▸ **Your goal**:
Extract all of the entries and give them again, word for word.

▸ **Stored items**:

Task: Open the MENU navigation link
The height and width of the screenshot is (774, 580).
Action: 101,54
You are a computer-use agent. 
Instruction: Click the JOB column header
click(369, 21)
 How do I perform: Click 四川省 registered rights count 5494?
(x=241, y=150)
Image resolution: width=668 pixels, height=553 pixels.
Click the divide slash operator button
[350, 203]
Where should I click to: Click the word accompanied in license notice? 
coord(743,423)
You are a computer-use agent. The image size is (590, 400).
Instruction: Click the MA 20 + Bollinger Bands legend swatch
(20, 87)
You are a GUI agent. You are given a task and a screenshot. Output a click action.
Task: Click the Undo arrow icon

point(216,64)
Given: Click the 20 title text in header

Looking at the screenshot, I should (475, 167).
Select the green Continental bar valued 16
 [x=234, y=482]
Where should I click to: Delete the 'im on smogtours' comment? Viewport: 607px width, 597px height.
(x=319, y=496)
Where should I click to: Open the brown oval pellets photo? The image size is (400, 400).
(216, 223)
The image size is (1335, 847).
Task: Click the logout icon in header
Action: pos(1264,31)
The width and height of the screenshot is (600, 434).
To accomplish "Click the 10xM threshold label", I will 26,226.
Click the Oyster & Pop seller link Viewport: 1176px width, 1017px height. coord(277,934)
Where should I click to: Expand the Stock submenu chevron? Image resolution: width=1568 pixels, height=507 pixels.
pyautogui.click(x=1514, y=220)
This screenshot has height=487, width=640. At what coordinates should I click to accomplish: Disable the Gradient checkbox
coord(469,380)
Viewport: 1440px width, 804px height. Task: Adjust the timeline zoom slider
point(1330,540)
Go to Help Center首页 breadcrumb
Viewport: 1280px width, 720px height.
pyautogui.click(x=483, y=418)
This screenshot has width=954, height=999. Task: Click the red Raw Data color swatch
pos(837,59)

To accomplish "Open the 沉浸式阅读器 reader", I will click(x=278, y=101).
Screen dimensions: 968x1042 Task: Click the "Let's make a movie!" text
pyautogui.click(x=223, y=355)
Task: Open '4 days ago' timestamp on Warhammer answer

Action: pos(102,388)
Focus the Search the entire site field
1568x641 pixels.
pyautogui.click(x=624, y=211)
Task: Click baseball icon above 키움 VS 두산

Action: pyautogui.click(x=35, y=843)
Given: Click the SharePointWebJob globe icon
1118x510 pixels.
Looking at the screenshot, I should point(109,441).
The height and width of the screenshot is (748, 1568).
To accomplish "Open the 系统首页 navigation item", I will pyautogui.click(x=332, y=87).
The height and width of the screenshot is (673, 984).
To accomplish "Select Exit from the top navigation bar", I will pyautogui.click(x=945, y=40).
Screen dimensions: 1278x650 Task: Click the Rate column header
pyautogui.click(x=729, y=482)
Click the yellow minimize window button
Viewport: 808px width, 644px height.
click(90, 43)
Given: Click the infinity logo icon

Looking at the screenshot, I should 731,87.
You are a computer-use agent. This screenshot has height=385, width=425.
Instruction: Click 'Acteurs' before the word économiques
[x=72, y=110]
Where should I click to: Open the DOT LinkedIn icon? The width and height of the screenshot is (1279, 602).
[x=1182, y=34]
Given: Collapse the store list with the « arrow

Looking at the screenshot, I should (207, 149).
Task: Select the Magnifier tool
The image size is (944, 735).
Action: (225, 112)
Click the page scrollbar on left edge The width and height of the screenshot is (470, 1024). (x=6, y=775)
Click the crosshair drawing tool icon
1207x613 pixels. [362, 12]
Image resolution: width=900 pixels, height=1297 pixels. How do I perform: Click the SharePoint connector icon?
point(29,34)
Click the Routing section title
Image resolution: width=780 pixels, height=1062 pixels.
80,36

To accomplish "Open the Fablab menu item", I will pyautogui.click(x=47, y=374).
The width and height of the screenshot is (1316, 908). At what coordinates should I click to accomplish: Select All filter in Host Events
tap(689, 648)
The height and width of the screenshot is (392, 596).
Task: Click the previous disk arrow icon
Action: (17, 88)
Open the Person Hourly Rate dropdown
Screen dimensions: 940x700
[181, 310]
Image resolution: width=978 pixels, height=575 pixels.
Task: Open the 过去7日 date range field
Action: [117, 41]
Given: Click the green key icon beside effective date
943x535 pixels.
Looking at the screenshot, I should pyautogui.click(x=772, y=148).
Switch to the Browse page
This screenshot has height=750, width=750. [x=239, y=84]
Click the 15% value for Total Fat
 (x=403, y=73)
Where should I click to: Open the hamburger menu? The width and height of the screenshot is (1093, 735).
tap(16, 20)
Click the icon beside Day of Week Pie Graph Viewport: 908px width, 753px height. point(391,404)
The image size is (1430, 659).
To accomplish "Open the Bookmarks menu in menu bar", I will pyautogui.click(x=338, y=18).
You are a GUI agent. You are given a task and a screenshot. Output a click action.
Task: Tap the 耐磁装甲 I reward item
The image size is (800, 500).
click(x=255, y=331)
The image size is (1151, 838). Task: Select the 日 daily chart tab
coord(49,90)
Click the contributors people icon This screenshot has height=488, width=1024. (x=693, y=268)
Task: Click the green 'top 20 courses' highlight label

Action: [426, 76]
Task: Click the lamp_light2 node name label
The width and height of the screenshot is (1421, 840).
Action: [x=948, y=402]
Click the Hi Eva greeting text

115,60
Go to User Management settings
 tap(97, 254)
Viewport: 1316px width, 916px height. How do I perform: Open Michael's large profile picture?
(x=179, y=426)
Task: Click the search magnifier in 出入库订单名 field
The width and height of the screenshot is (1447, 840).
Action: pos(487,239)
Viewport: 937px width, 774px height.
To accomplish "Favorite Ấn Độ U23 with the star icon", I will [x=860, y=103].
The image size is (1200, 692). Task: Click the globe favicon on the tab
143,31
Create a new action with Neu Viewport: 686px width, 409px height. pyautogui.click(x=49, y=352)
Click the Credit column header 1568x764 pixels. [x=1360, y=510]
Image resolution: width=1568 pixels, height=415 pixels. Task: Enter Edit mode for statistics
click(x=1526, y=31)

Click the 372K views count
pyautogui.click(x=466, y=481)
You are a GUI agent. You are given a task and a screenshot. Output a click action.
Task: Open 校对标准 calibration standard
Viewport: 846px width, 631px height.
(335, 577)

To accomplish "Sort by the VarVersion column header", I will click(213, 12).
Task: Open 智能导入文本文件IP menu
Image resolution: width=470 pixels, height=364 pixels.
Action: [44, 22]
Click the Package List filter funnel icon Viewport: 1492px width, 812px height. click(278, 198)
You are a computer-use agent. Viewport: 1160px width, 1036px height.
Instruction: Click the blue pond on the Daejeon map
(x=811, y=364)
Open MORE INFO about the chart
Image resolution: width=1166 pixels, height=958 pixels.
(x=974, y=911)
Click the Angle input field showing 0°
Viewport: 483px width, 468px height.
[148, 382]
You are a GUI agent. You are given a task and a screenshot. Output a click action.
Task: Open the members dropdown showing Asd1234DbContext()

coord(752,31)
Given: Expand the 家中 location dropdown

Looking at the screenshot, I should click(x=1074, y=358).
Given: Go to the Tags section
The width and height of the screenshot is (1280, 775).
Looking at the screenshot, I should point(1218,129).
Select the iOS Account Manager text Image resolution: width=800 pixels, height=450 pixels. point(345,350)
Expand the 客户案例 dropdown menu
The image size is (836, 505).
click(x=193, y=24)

▸ **Exercise answer**:
Task: Open the MENU navigation link
The height and width of the screenshot is (774, 580).
Action: 101,54
You are a computer-use agent. 
Instruction: Click the JOB column header
click(369, 21)
 How do I perform: Click 四川省 registered rights count 5494?
(x=241, y=150)
Image resolution: width=668 pixels, height=553 pixels.
Click the divide slash operator button
[350, 203]
Where should I click to: Click the word accompanied in license notice? 
coord(743,423)
You are a computer-use agent. The image size is (590, 400).
Instruction: Click the MA 20 + Bollinger Bands legend swatch
(20, 87)
You are a GUI agent. You are given a task and a screenshot. Output a click action.
Task: Click the Undo arrow icon

point(216,64)
Given: Click the 20 title text in header

Looking at the screenshot, I should (475, 167).
Select the green Continental bar valued 16
 [x=234, y=482]
Where should I click to: Delete the 'im on smogtours' comment? Viewport: 607px width, 597px height.
(x=319, y=496)
Where should I click to: Open the brown oval pellets photo? The image size is (400, 400).
(216, 223)
The image size is (1335, 847).
Task: Click the logout icon in header
Action: pos(1264,31)
The width and height of the screenshot is (600, 434).
To accomplish "Click the 10xM threshold label", I will 26,226.
Click the Oyster & Pop seller link Viewport: 1176px width, 1017px height. coord(277,934)
Where should I click to: Expand the Stock submenu chevron? Image resolution: width=1568 pixels, height=507 pixels.
pyautogui.click(x=1514, y=220)
This screenshot has height=487, width=640. At what coordinates should I click to accomplish: Disable the Gradient checkbox
coord(469,380)
Viewport: 1440px width, 804px height. Task: Adjust the timeline zoom slider
point(1330,540)
Go to Help Center首页 breadcrumb
Viewport: 1280px width, 720px height.
pyautogui.click(x=483, y=418)
This screenshot has width=954, height=999. Task: Click the red Raw Data color swatch
pos(837,59)

To accomplish "Open the 沉浸式阅读器 reader", I will click(x=278, y=101).
Screen dimensions: 968x1042 Task: Click the "Let's make a movie!" text
pyautogui.click(x=223, y=355)
Task: Open '4 days ago' timestamp on Warhammer answer

Action: pos(102,388)
Focus the Search the entire site field
1568x641 pixels.
pyautogui.click(x=624, y=211)
Task: Click baseball icon above 키움 VS 두산

Action: pyautogui.click(x=35, y=843)
Given: Click the SharePointWebJob globe icon
1118x510 pixels.
Looking at the screenshot, I should point(109,441).
The height and width of the screenshot is (748, 1568).
To accomplish "Open the 系统首页 navigation item", I will pyautogui.click(x=332, y=87).
The height and width of the screenshot is (673, 984).
To accomplish "Select Exit from the top navigation bar", I will pyautogui.click(x=945, y=40).
Screen dimensions: 1278x650 Task: Click the Rate column header
pyautogui.click(x=729, y=482)
Click the yellow minimize window button
Viewport: 808px width, 644px height.
click(90, 43)
Given: Click the infinity logo icon

Looking at the screenshot, I should 731,87.
You are a computer-use agent. This screenshot has height=385, width=425.
Instruction: Click 'Acteurs' before the word économiques
[x=72, y=110]
Where should I click to: Open the DOT LinkedIn icon? The width and height of the screenshot is (1279, 602).
[x=1182, y=34]
Given: Collapse the store list with the « arrow

Looking at the screenshot, I should (207, 149).
Task: Select the Magnifier tool
The image size is (944, 735).
Action: (225, 112)
Click the page scrollbar on left edge The width and height of the screenshot is (470, 1024). (x=6, y=775)
Click the crosshair drawing tool icon
1207x613 pixels. [362, 12]
Image resolution: width=900 pixels, height=1297 pixels. How do I perform: Click the SharePoint connector icon?
point(29,34)
Click the Routing section title
Image resolution: width=780 pixels, height=1062 pixels.
80,36

To accomplish "Open the Fablab menu item", I will pyautogui.click(x=47, y=374).
The width and height of the screenshot is (1316, 908). At what coordinates should I click to accomplish: Select All filter in Host Events
tap(689, 648)
The height and width of the screenshot is (392, 596).
Task: Click the previous disk arrow icon
Action: (17, 88)
Open the Person Hourly Rate dropdown
Screen dimensions: 940x700
[181, 310]
Image resolution: width=978 pixels, height=575 pixels.
Task: Open the 过去7日 date range field
Action: [117, 41]
Given: Click the green key icon beside effective date
943x535 pixels.
Looking at the screenshot, I should pyautogui.click(x=772, y=148).
Switch to the Browse page
This screenshot has height=750, width=750. [x=239, y=84]
Click the 15% value for Total Fat
 (x=403, y=73)
Where should I click to: Open the hamburger menu? The width and height of the screenshot is (1093, 735).
tap(16, 20)
Click the icon beside Day of Week Pie Graph Viewport: 908px width, 753px height. point(391,404)
The image size is (1430, 659).
To accomplish "Open the Bookmarks menu in menu bar", I will pyautogui.click(x=338, y=18).
You are a GUI agent. You are given a task and a screenshot. Output a click action.
Task: Tap the 耐磁装甲 I reward item
The image size is (800, 500).
click(x=255, y=331)
The image size is (1151, 838). Task: Select the 日 daily chart tab
coord(49,90)
Click the contributors people icon This screenshot has height=488, width=1024. (x=693, y=268)
Task: Click the green 'top 20 courses' highlight label

Action: [426, 76]
Task: Click the lamp_light2 node name label
The width and height of the screenshot is (1421, 840).
Action: [x=948, y=402]
Click the Hi Eva greeting text

115,60
Go to User Management settings
 tap(97, 254)
Viewport: 1316px width, 916px height. How do I perform: Open Michael's large profile picture?
(x=179, y=426)
Task: Click the search magnifier in 出入库订单名 field
The width and height of the screenshot is (1447, 840).
Action: pos(487,239)
Viewport: 937px width, 774px height.
To accomplish "Favorite Ấn Độ U23 with the star icon", I will [x=860, y=103].
The image size is (1200, 692). Task: Click the globe favicon on the tab
143,31
Create a new action with Neu Viewport: 686px width, 409px height. pyautogui.click(x=49, y=352)
Click the Credit column header 1568x764 pixels. [x=1360, y=510]
Image resolution: width=1568 pixels, height=415 pixels. Task: Enter Edit mode for statistics
click(x=1526, y=31)

Click the 372K views count
pyautogui.click(x=466, y=481)
You are a GUI agent. You are given a task and a screenshot. Output a click action.
Task: Open 校对标准 calibration standard
Viewport: 846px width, 631px height.
(335, 577)

To accomplish "Sort by the VarVersion column header", I will click(213, 12).
Task: Open 智能导入文本文件IP menu
Image resolution: width=470 pixels, height=364 pixels.
Action: [44, 22]
Click the Package List filter funnel icon Viewport: 1492px width, 812px height. click(278, 198)
You are a computer-use agent. Viewport: 1160px width, 1036px height.
Instruction: Click the blue pond on the Daejeon map
(x=811, y=364)
Open MORE INFO about the chart
Image resolution: width=1166 pixels, height=958 pixels.
(x=974, y=911)
Click the Angle input field showing 0°
Viewport: 483px width, 468px height.
[148, 382]
You are a GUI agent. You are given a task and a screenshot. Output a click action.
Task: Open the members dropdown showing Asd1234DbContext()

coord(752,31)
Given: Expand the 家中 location dropdown

Looking at the screenshot, I should click(x=1074, y=358).
Given: Go to the Tags section
The width and height of the screenshot is (1280, 775).
Looking at the screenshot, I should point(1218,129).
Select the iOS Account Manager text Image resolution: width=800 pixels, height=450 pixels. point(345,350)
Expand the 客户案例 dropdown menu
The image size is (836, 505).
click(x=193, y=24)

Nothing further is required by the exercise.